**ENTRIES SUPPLIED:**
▼
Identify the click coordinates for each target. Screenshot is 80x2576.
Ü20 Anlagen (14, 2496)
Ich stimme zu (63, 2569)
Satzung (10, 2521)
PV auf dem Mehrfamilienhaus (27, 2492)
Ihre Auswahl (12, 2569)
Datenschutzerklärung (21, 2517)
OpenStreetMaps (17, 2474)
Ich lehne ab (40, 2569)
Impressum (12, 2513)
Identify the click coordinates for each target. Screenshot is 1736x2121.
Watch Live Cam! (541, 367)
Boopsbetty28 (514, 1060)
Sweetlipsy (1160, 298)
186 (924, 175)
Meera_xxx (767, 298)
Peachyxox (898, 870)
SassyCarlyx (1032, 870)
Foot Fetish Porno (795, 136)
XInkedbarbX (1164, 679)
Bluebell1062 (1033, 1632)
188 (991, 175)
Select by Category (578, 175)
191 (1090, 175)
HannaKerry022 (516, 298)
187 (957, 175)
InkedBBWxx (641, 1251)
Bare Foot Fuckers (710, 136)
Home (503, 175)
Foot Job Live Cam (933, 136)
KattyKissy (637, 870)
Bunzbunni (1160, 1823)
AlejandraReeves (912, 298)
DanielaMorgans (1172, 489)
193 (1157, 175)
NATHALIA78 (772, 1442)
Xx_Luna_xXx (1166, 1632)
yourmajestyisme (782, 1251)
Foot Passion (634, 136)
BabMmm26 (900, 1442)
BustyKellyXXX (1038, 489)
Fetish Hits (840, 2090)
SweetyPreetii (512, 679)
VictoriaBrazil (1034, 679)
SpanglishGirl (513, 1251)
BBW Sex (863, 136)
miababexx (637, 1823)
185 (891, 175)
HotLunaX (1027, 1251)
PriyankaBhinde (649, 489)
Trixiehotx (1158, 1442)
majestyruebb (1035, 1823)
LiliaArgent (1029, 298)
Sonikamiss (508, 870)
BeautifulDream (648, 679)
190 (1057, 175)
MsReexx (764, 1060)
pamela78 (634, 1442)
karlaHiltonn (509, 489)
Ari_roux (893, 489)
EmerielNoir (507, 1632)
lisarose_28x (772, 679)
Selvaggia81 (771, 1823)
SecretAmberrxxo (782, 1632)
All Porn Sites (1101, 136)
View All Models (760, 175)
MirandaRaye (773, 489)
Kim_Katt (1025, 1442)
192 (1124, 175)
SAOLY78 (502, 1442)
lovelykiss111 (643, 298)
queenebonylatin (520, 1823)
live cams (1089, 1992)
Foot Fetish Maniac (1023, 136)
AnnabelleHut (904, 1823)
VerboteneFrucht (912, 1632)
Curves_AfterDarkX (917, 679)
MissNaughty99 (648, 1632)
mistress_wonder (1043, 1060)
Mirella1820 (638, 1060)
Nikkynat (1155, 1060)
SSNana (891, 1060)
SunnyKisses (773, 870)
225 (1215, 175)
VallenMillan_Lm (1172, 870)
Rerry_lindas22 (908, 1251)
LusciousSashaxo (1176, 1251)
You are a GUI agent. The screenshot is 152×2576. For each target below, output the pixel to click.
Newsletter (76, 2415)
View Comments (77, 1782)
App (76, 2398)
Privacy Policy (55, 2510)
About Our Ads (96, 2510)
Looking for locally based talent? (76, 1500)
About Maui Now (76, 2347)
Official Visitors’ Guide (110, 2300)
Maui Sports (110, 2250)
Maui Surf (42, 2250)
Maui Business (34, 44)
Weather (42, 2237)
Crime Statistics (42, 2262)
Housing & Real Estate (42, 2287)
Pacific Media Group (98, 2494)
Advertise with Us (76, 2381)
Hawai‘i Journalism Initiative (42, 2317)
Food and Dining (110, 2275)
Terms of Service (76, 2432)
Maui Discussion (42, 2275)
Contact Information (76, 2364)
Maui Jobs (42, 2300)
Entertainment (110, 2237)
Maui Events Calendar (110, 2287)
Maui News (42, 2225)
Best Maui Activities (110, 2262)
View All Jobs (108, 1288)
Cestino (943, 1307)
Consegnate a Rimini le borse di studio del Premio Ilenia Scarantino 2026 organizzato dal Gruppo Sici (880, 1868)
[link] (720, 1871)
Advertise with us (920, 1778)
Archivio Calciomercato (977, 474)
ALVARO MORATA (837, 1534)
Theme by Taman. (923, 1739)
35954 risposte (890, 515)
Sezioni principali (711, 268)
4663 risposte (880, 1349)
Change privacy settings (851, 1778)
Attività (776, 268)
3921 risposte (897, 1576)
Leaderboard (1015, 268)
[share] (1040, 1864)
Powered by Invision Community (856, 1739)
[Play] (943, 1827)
▲
**WORK INSTRUCTION:**
Without omission, retype the full listing shown above.

**ANSWER TO THE EXERCISE:**
Identify the click coordinates for each target. Screenshot is 80x2576.
Ü20 Anlagen (14, 2496)
Ich stimme zu (63, 2569)
Satzung (10, 2521)
PV auf dem Mehrfamilienhaus (27, 2492)
Ihre Auswahl (12, 2569)
Datenschutzerklärung (21, 2517)
OpenStreetMaps (17, 2474)
Ich lehne ab (40, 2569)
Impressum (12, 2513)
Identify the click coordinates for each target. Screenshot is 1736x2121.
Watch Live Cam! (541, 367)
Boopsbetty28 (514, 1060)
Sweetlipsy (1160, 298)
186 (924, 175)
Meera_xxx (767, 298)
Peachyxox (898, 870)
SassyCarlyx (1032, 870)
Foot Fetish Porno (795, 136)
XInkedbarbX (1164, 679)
Bluebell1062 (1033, 1632)
188 (991, 175)
Select by Category (578, 175)
191 (1090, 175)
HannaKerry022 (516, 298)
187 (957, 175)
InkedBBWxx (641, 1251)
Bare Foot Fuckers (710, 136)
Home (503, 175)
Foot Job Live Cam (933, 136)
KattyKissy (637, 870)
Bunzbunni (1160, 1823)
AlejandraReeves (912, 298)
DanielaMorgans (1172, 489)
193 (1157, 175)
NATHALIA78 (772, 1442)
Xx_Luna_xXx (1166, 1632)
yourmajestyisme (782, 1251)
Foot Passion (634, 136)
BabMmm26 (900, 1442)
BustyKellyXXX (1038, 489)
Fetish Hits (840, 2090)
SweetyPreetii (512, 679)
VictoriaBrazil (1034, 679)
SpanglishGirl (513, 1251)
BBW Sex (863, 136)
miababexx (637, 1823)
185 (891, 175)
HotLunaX (1027, 1251)
PriyankaBhinde (649, 489)
Trixiehotx (1158, 1442)
majestyruebb (1035, 1823)
LiliaArgent (1029, 298)
Sonikamiss (508, 870)
BeautifulDream (648, 679)
190 (1057, 175)
MsReexx (764, 1060)
pamela78 (634, 1442)
karlaHiltonn (509, 489)
Ari_roux (893, 489)
EmerielNoir (507, 1632)
lisarose_28x (772, 679)
Selvaggia81 (771, 1823)
SecretAmberrxxo (782, 1632)
All Porn Sites (1101, 136)
View All Models (760, 175)
MirandaRaye (773, 489)
Kim_Katt (1025, 1442)
192 (1124, 175)
SAOLY78 (502, 1442)
lovelykiss111 (643, 298)
queenebonylatin (520, 1823)
live cams (1089, 1992)
Foot Fetish Maniac (1023, 136)
AnnabelleHut (904, 1823)
VerboteneFrucht (912, 1632)
Curves_AfterDarkX (917, 679)
MissNaughty99 (648, 1632)
mistress_wonder (1043, 1060)
Mirella1820 (638, 1060)
Nikkynat (1155, 1060)
SSNana (891, 1060)
SunnyKisses (773, 870)
225 (1215, 175)
VallenMillan_Lm (1172, 870)
Rerry_lindas22 (908, 1251)
LusciousSashaxo (1176, 1251)
You are a GUI agent. The screenshot is 152×2576. For each target below, output the pixel to click.
Newsletter (76, 2415)
View Comments (77, 1782)
App (76, 2398)
Privacy Policy (55, 2510)
About Our Ads (96, 2510)
Looking for locally based talent? (76, 1500)
About Maui Now (76, 2347)
Official Visitors’ Guide (110, 2300)
Maui Sports (110, 2250)
Maui Surf (42, 2250)
Maui Business (34, 44)
Weather (42, 2237)
Crime Statistics (42, 2262)
Housing & Real Estate (42, 2287)
Pacific Media Group (98, 2494)
Advertise with Us (76, 2381)
Hawai‘i Journalism Initiative (42, 2317)
Food and Dining (110, 2275)
Terms of Service (76, 2432)
Maui Discussion (42, 2275)
Contact Information (76, 2364)
Maui Jobs (42, 2300)
Entertainment (110, 2237)
Maui Events Calendar (110, 2287)
Maui News (42, 2225)
Best Maui Activities (110, 2262)
View All Jobs (108, 1288)
Cestino (943, 1307)
Consegnate a Rimini le borse di studio del Premio Ilenia Scarantino 2026 organizzato dal Gruppo Sici (880, 1868)
[link] (720, 1871)
Advertise with us (920, 1778)
Archivio Calciomercato (977, 474)
ALVARO MORATA (837, 1534)
Theme by Taman. (923, 1739)
35954 risposte (890, 515)
Sezioni principali (711, 268)
4663 risposte (880, 1349)
Change privacy settings (851, 1778)
Attività (776, 268)
3921 risposte (897, 1576)
Leaderboard (1015, 268)
[share] (1040, 1864)
Powered by Invision Community (856, 1739)
[Play] (943, 1827)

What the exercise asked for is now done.